Texto Integral: | Conflito Negativo de Jurisdição n.º 44/18
Acordam no Tribunal de Conflitos:
I.1. O Centro Hospitalar de Leiria. E.P.E., instaurou no Juízo local cível de Leiria, J1, do Tribunal Judicial da comarca de Leiria, acção com processo comum contra o Estado Português alegando que no fornecimento de medicação em ambulatório pela farmácia do hospital, por transporte, prescrição médica e prestação de serviços de tratamentos médicos efetuados no serviço de urgência do Centro Hospitalar Leiria EPE, aos beneficiários da entidade do Ministério da Administração Interna - ADMG Assistência Doença Pessoal Guarda Nacional Republicana, resultou um saldo a favor do A. no valor de € 30.176,15; bem assim, que a responsabilidade pelo pagamento da quantia em débito cabe ao réu, uma vez que os cuidados de saúde foram prestados aos seus beneficiários. Avisado o réu extrajudicialmente para proceder à regularização do débito não fez.
2. Na contestação o Ministério Público excepcionou a incompetência material do Tribunal Judicial da Comarca de Leiria.
Afirma, em suma, que autor e réu são entidades colectivas de natureza pública e que a prestação de cuidados por banda do autor ocorreu por força de uma intervenção legislativa que lhe defere tal função, razão pela qual a resolução do litígio impõe a convocação de normas de natureza administrativa e a intervenção da jurisdição administrativa.

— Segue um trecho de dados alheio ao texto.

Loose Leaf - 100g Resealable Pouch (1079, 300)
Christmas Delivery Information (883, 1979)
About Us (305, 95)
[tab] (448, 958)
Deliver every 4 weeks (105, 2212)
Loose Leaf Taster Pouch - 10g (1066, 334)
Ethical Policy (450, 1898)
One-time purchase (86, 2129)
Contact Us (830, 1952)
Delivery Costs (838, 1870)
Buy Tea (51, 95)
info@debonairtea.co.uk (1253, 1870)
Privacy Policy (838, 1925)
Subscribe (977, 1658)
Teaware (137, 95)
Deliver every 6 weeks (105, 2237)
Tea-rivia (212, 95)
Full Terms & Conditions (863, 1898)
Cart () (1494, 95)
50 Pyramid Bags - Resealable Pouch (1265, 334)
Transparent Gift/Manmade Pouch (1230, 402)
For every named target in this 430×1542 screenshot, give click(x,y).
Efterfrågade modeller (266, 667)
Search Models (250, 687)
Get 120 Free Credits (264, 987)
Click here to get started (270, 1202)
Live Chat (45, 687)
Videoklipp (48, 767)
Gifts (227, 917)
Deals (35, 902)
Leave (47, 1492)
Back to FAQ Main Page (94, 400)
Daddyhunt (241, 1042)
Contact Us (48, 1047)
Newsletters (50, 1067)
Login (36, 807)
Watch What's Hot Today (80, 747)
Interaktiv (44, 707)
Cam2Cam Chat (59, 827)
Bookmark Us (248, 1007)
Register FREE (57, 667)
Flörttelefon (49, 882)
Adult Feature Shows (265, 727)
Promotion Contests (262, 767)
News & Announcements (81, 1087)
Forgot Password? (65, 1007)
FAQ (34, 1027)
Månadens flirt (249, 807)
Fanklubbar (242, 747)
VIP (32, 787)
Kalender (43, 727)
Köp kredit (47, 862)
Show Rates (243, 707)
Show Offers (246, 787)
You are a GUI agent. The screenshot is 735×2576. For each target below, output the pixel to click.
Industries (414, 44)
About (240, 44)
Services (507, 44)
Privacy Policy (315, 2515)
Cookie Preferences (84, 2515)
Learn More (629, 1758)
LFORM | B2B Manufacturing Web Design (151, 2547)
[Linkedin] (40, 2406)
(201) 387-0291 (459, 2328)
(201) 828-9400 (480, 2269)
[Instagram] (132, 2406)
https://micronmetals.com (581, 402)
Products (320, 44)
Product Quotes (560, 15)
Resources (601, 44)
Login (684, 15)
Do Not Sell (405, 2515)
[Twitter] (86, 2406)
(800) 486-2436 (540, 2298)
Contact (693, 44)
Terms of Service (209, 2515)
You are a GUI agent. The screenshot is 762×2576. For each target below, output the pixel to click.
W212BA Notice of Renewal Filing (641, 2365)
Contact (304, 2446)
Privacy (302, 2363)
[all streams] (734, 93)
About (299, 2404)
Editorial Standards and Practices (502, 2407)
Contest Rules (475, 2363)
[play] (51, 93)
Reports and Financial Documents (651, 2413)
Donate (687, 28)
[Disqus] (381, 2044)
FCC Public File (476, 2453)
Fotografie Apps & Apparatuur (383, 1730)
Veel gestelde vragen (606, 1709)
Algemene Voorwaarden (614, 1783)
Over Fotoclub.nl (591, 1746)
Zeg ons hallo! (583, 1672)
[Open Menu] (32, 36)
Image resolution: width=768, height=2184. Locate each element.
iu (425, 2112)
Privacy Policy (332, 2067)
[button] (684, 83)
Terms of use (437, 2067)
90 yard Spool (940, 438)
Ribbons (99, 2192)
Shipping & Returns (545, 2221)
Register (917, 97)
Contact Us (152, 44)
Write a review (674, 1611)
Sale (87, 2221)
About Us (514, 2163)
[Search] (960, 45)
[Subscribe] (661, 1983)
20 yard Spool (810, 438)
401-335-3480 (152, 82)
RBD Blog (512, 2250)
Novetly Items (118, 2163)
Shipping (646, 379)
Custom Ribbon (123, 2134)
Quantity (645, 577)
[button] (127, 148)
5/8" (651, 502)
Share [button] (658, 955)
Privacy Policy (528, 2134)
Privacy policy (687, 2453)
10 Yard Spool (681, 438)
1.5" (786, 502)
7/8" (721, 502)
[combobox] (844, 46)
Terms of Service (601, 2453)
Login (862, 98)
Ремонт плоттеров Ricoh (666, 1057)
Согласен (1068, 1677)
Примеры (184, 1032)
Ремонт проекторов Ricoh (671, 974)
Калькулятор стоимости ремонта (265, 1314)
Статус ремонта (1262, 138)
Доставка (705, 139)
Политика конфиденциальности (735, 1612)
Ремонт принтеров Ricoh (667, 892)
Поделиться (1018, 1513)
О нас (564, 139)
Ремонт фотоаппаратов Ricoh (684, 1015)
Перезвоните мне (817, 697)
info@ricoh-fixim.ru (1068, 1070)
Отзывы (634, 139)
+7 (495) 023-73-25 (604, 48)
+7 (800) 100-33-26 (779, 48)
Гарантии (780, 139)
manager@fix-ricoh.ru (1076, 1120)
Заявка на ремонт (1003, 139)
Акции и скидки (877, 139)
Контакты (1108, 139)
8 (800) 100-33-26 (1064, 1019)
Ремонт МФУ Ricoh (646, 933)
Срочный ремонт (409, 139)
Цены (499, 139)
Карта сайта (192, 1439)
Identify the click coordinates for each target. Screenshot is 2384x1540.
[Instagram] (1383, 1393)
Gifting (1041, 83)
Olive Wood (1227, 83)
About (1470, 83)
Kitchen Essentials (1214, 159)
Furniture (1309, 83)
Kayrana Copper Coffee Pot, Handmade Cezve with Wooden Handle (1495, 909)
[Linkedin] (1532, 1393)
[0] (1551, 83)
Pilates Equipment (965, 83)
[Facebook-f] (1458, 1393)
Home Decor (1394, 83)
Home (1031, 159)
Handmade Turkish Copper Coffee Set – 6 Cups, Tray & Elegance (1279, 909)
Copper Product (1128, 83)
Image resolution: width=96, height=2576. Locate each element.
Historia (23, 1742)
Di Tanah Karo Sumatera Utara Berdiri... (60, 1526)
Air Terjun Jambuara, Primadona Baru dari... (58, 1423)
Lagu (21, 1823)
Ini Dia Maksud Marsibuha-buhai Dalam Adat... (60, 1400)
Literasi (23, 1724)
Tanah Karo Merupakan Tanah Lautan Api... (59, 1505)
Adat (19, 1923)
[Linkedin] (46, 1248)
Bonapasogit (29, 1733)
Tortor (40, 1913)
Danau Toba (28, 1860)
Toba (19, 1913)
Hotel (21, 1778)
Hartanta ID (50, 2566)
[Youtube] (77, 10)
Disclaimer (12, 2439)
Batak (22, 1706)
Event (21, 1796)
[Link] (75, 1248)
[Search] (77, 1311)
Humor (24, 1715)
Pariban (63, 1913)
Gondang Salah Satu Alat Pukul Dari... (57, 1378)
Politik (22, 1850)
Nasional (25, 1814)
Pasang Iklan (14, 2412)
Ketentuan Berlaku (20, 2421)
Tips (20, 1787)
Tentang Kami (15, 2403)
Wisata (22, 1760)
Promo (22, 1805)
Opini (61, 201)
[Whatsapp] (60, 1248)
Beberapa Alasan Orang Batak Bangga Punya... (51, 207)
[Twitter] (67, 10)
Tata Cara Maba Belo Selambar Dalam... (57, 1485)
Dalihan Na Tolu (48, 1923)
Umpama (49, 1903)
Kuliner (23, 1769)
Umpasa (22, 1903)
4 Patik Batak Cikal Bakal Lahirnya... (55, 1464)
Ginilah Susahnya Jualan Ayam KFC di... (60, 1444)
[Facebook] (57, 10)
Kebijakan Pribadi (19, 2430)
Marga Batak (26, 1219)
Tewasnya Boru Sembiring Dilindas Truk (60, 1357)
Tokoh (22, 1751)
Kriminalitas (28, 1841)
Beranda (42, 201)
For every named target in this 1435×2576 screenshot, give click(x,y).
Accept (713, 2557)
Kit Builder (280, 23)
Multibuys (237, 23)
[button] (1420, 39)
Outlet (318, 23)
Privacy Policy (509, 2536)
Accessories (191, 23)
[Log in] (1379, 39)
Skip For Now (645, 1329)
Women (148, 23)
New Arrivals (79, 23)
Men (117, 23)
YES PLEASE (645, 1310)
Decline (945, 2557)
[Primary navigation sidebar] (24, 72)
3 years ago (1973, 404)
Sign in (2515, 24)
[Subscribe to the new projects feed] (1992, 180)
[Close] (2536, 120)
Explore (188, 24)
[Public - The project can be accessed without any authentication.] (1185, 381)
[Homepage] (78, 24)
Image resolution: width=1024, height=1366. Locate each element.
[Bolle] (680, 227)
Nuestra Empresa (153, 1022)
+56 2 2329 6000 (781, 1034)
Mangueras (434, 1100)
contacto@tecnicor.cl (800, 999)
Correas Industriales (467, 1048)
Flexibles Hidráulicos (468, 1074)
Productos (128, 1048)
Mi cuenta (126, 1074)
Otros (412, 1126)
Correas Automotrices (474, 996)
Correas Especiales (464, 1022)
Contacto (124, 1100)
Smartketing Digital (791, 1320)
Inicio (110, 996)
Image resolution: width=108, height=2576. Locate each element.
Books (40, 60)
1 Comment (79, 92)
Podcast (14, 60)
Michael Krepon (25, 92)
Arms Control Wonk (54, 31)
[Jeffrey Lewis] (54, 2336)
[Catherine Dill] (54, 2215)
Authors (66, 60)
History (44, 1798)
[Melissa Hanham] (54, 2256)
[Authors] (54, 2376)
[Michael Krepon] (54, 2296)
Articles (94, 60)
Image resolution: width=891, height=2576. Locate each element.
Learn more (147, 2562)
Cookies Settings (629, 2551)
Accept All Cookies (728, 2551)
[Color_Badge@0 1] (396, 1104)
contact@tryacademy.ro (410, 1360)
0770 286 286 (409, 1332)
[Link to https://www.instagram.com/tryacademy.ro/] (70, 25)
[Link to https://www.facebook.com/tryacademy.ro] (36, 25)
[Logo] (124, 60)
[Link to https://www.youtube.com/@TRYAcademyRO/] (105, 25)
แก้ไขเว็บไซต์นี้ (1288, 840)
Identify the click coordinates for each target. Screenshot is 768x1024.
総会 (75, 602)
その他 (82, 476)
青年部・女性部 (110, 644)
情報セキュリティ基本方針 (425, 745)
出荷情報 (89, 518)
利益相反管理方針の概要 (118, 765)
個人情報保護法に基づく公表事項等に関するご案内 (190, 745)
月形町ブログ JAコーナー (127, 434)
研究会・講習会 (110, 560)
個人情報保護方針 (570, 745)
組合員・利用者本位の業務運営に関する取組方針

3. Pronunciando-se sobre a suscitada excepção disse o autor que a causa de pedir nos presentes autos se prende com a prestação de cuidados de saúde por parte do A. a utentes do R; que não existe qualquer relação de natureza jurídico-administrativa a ser dirimida entre A. e R.; que o objecto dos autos não cabe nas diversas alíneas do artº 4º do ETAF; que nem autor nem réu agem, aqui, com poderes de autoridade, litigando no âmbito do direito privado. E pede, a concluir, a improcedência da excepção dilatória.
II.1. No despacho saneador, a Ma juíza titular dos autos no Juízo local cível de Leiria, J1, julgou procedente a excepção dilatória da incompetência material do seu tribunal. Fê-lo nos seguintes termos (transcrição parcial):
«(...) [O] critério fundamental para a aferição da competência dos tribunais administrativos e fiscais é que o litígio seja emergente de relações administrativas e fiscais, e tendo em conta que o presente litígio se situa no âmbito de relações jurídicas públicas, então o presente caso tem por objecto uma relação jurídica materialmente administrativa entre duas entidades públicas no âmbito dos interesses que lhes cumpre prosseguir, razão pela qual a competência para dirimir o litígio pertence aos tribunais administrativos e fiscais e não aos tribunais judiciais. Nesta medida, não poderá deixar de se julgar verificada a exceção dilatória de incompetência absoluta deste Tribunal, em razão da matéria, com a consequente decisão de absolvição do Réu da presente instância, nos termos das disposições conjugadas dos artigos 64.º, 65.º, 96.º/a), 97.º, 99.º/1, 1ª parte, 278.º/1/a, 576.º, n.ºs 1 e 2, e 577.º a), todos do Código de processo Civil».
2. Tal decisão transitou em julgado.
III.1. Remetidos os autos para o Tribunal Administrativo e Fiscal de Leiria, por despacho de 09.05.2018, a Ma juíza, admitindo a possibilidade de ser decidida a incompetência material desse tribunal para os termos desta acção, ordenou a notificação das partes para se pronunciarem.
2. Só o réu, representado pelo MP, se pronunciou, manifestando concordância com a procedência dessa excepção.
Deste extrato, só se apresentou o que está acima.